The application developer is totally non-cooperative (external contractor, works against everyone) so I am assuming he wouldn't want me to leave the DB in 'simple' mode.

I could easily tune my sqlcmd scripts to do a "backup in 'full' -> switch to 'simple' -> backup in 'simple' -> revert to 'full'" and keep the file at bay, but I fear I could be running some risk I am not foreseeing right now.

It seems to me that I should do this relatively often, as the larger the log file grows the more time it takes to backup and shrink, causing noticeable slowdowns.

If that routine is reasonable, and after each cycle I end up with 'a backup prior to purging the log' and 'a backup after the log was purged', and assuming both proceses exit without error, would it be wise to discard the first one? I would be keeping the 'data' backup and the 'purged log' backup.

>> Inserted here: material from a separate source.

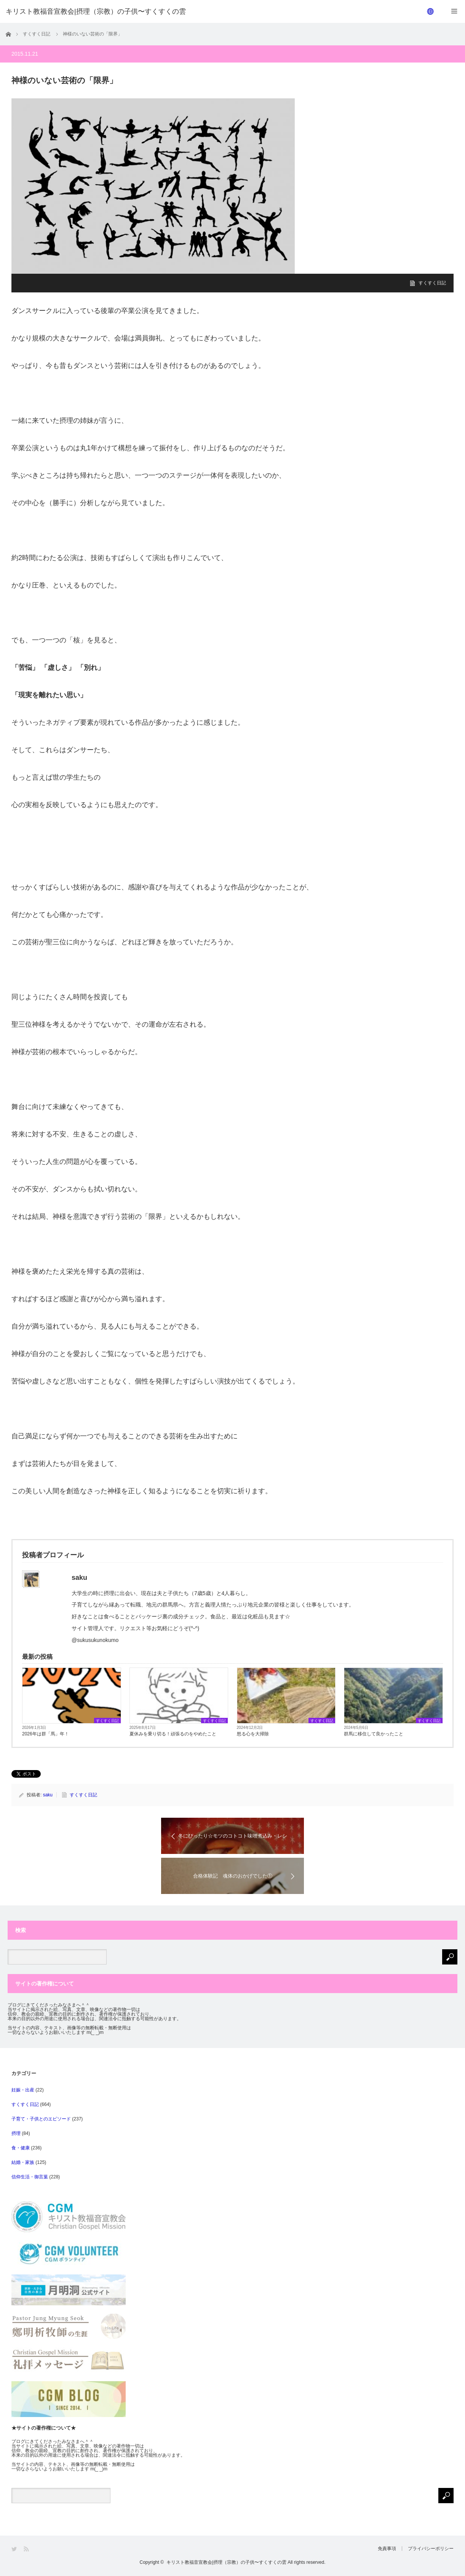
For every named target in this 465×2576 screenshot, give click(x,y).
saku (48, 1795)
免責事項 (387, 2548)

I should add that AFAIK by doing "full backups" but not "regular log backups" I am sacrificing the possibility to revert to "states between two full backups", but I am not hindering the full backups themselves, as I have restored and cloned them many times in the past without issues. But if this is wrong please do let me know.

Note: For simplicity's sake let's say that -for now- being able to revert to a nightly full backup is good enough.

I hope I was able to explain myself. Thanks in advance.

1 Answer 1


I could easily tune my sqlcmd scripts to do a "backup in 'full' -> switch to 'simple' -> backup in 'simple' -> revert to 'full'" and keep the file at bay, but I fear I could be running some risk I am not foreseeing right now.

Don't do this. It is a horrible idea because it gives anyone else looking at the system the wrong impression and is only a workaround to lie to the primary developer. That is not a good reason to make a technical decision around database recovery. There are unknown risks since we don't know anything about your company, application, etc. so only you can speak to those.

The correct path is to get a consensus among stakeholders, including any stubborn developers, and agree on a RTO/RPO that meets the business needs. Then adjust the recovery model accordingly.

Assuming you don't want to do that based on your post:

If you are 100% sure you don't care about recovery more granular than daily backups, keep it in full recovery mode and have a transaction log backup job that points to NUL so that growth is not an issue. It won't save the files anywhere, but will still allow you keep keep log growth under control.

Also see:

Full disclosure: expressdb.io is my site.

  • Thank you for the insights. I should have mentioned that I wouldn't do that on the daily backups but on a weekly or bi-weekly schedule. but it isn't really something I'd like to do, hence why I'm asking for advice. Honest question: Would pointing to NUL be any less questionable than flipping the backup model on and off? I wll look into those links, much appreciated!. There has to be some elegant way to do this...
    – MadOp
    Aug 5, 2020 at 19:41
  • Its still bad, but you're not tying the log growth issue to the full backup schedule, something not entirely related in this case. I'd sleep more soundly knowing the transaction log was backed up every 15 minutes instead of hoping it didn't grow too large in between my weekly full backups. Aug 5, 2020 at 20:02
  • While it will take me some time to read the links, establish an acceptable plan and achieve "my" solution, I am marking this as accepted solution given that just replying with useful data to a question like this can't go unappreciated. Thanks.